>>>>>

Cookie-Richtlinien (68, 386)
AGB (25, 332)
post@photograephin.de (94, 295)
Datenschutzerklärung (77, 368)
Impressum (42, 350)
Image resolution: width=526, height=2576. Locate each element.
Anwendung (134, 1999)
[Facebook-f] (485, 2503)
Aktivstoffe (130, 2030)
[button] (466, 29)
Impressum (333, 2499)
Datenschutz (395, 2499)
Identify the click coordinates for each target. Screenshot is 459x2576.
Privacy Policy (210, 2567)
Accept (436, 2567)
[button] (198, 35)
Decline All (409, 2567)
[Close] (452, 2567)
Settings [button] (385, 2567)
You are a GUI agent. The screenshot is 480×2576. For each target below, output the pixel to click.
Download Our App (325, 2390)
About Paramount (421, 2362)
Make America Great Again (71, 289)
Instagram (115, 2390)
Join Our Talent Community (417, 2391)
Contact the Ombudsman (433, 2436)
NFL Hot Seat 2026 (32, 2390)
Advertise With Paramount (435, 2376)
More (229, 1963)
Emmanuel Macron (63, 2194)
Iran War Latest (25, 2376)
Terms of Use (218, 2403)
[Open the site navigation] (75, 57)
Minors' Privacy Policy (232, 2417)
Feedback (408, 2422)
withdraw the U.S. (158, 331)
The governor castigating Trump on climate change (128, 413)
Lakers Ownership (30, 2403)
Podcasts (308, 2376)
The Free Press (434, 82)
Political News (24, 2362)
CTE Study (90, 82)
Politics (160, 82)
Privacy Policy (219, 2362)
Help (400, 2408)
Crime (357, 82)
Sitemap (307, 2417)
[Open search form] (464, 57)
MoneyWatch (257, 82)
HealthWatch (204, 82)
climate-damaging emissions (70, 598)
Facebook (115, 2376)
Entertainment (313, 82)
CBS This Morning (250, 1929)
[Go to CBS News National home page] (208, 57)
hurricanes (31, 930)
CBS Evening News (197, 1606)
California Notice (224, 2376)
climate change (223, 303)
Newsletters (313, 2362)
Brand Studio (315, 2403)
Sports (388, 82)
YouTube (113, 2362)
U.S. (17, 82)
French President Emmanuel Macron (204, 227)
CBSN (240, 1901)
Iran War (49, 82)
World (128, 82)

<<<<<

■ **YOUR ASSIGNMENT**:
Give back the records word for word. Start at the first line, end at the line containing "U.S. (17, 82)", and include both.

■ **SOLUTION BELOW**:
Cookie-Richtlinien (68, 386)
AGB (25, 332)
post@photograephin.de (94, 295)
Datenschutzerklärung (77, 368)
Impressum (42, 350)
Image resolution: width=526, height=2576. Locate each element.
Anwendung (134, 1999)
[Facebook-f] (485, 2503)
Aktivstoffe (130, 2030)
[button] (466, 29)
Impressum (333, 2499)
Datenschutz (395, 2499)
Identify the click coordinates for each target. Screenshot is 459x2576.
Privacy Policy (210, 2567)
Accept (436, 2567)
[button] (198, 35)
Decline All (409, 2567)
[Close] (452, 2567)
Settings [button] (385, 2567)
You are a GUI agent. The screenshot is 480×2576. For each target below, output the pixel to click.
Download Our App (325, 2390)
About Paramount (421, 2362)
Make America Great Again (71, 289)
Instagram (115, 2390)
Join Our Talent Community (417, 2391)
Contact the Ombudsman (433, 2436)
NFL Hot Seat 2026 (32, 2390)
Advertise With Paramount (435, 2376)
More (229, 1963)
Emmanuel Macron (63, 2194)
Iran War Latest (25, 2376)
Terms of Use (218, 2403)
[Open the site navigation] (75, 57)
Minors' Privacy Policy (232, 2417)
Feedback (408, 2422)
withdraw the U.S. (158, 331)
The governor castigating Trump on climate change (128, 413)
Lakers Ownership (30, 2403)
Podcasts (308, 2376)
The Free Press (434, 82)
Political News (24, 2362)
CTE Study (90, 82)
Politics (160, 82)
Privacy Policy (219, 2362)
Help (400, 2408)
Crime (357, 82)
Sitemap (307, 2417)
[Open search form] (464, 57)
MoneyWatch (257, 82)
HealthWatch (204, 82)
climate-damaging emissions (70, 598)
Facebook (115, 2376)
Entertainment (313, 82)
CBS This Morning (250, 1929)
[Go to CBS News National home page] (208, 57)
hurricanes (31, 930)
CBS Evening News (197, 1606)
California Notice (224, 2376)
climate change (223, 303)
Newsletters (313, 2362)
Brand Studio (315, 2403)
Sports (388, 82)
YouTube (113, 2362)
U.S. (17, 82)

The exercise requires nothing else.